Cameroun : Nécrologie et insécurité à la Une de la presse – 20/10/2014

Obsèques de madame Mboutchouang née Rosette Marie Ndongo Mengolo, belle-mère du chef de l’Etat. Photo : © PRC
Obsèques de madame Mboutchouang née Rosette Marie Ndongo Mengolo, belle-mère du chef de l’Etat. Photo : © PRC

Les journaux camerounais parus lundi ont consacré l’essentiel de leurs couvertures aux obsèques de la belle-mère du président Biya, ainsi qu’à l’évolution sécuritaire aux frontières en rapport avec les exactions de la secte islamiste nigériane Boko Haram.
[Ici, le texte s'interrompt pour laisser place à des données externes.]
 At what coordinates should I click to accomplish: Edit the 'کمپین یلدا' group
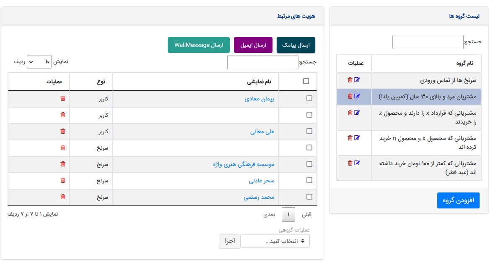357,96
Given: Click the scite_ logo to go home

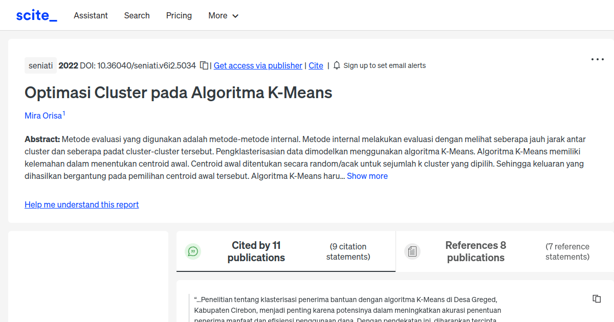Looking at the screenshot, I should 36,15.
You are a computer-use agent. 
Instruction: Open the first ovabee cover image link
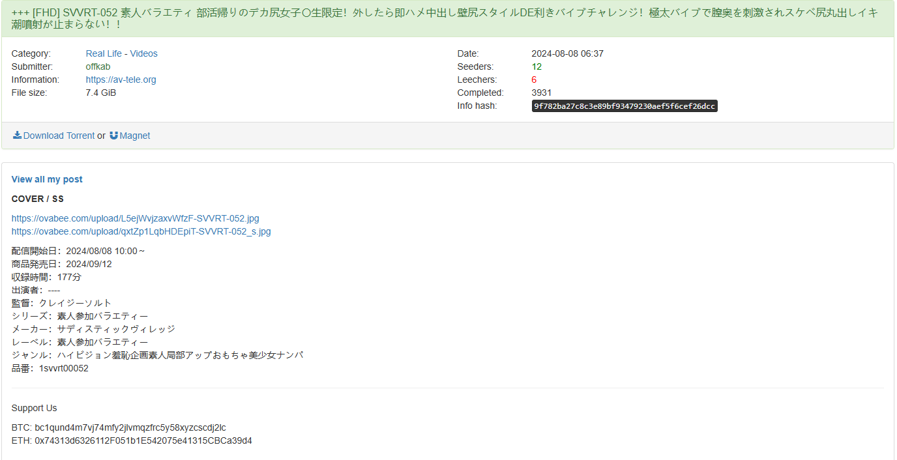tap(135, 218)
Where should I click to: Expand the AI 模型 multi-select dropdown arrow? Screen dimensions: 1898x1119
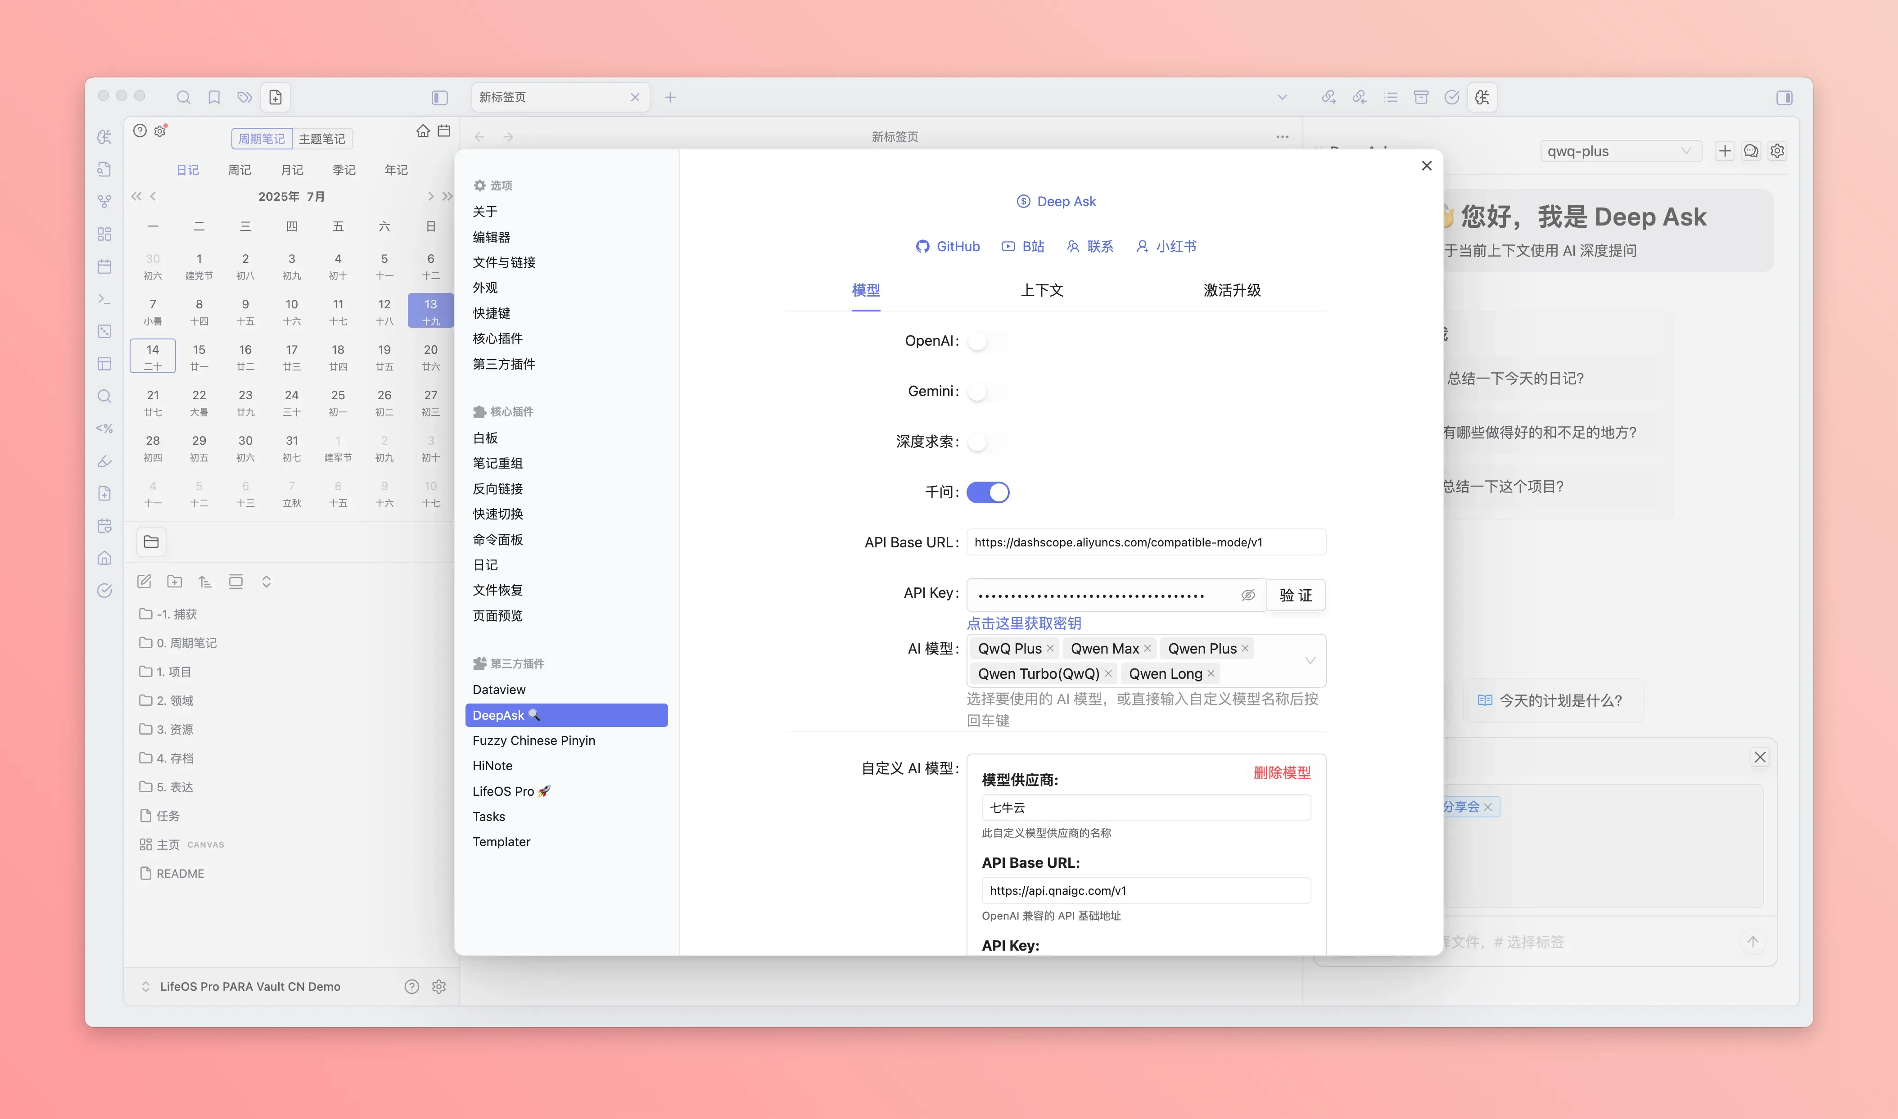[x=1310, y=661]
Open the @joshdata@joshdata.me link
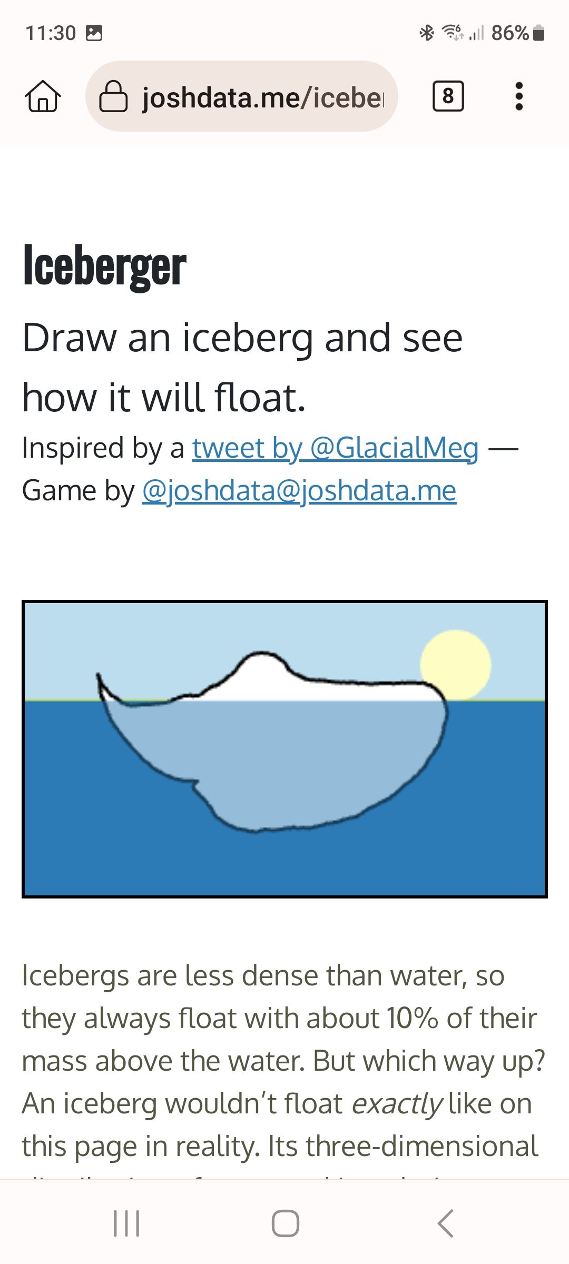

Rosette Mboutchouang, née Ndongo Mengolo, mère de la première dame Chantal Biya et maire de Bangou (Ouest), a été portée en terre vendredi dernier à Mvomeka’a, le village natal du chef de l’Etat Paul Biya, rappelle le quotidien gouvernemental Cameroon Tribune qui constate que les Camerounais, venus de tous les horizons, ont réservé des adieux dignes et solennels à une dame de cœur.

Reste que, selon Le Messager, l’opposition dans sa grande majorité a boudé la cérémonie, comme pour dire «que même le deuil ne suffit pas pour apaiser les antagonismes».

Dans les coulisses, La Nouvelle Expression révèle aussi que les médias à capitaux privés n’étaient pas les bienvenus à Mvomeka’a.

C’est sous une fine pluie que les invités, qui n’ont pas eu accès à l’enceinte du palais privé du couple présidentiel, ont suivi l’office religieux à partir d’un écran géant, renchérit Mutations, qui invoque un protocole particulièrement sourcilleux.

La même publication revient sur l’«accord» annoncé entre le Nigeria voisin et Boko Haram, pour en interroger les conséquences pour le pays avec les éclairages d’un chercheur en questions de défense et de sécurité, Raoul Sumo Tayo : «Il est donc clair que le cessez-le-feu va créer, pour le Cameroun, plus de problèmes qu’il n’en avait.

Du moment où les combattants de Boko Haram n’ont plus rien à craindre de l’armée nigériane, ils vont, à coup sûr, concentrer leurs offensives sur le Cameroun.»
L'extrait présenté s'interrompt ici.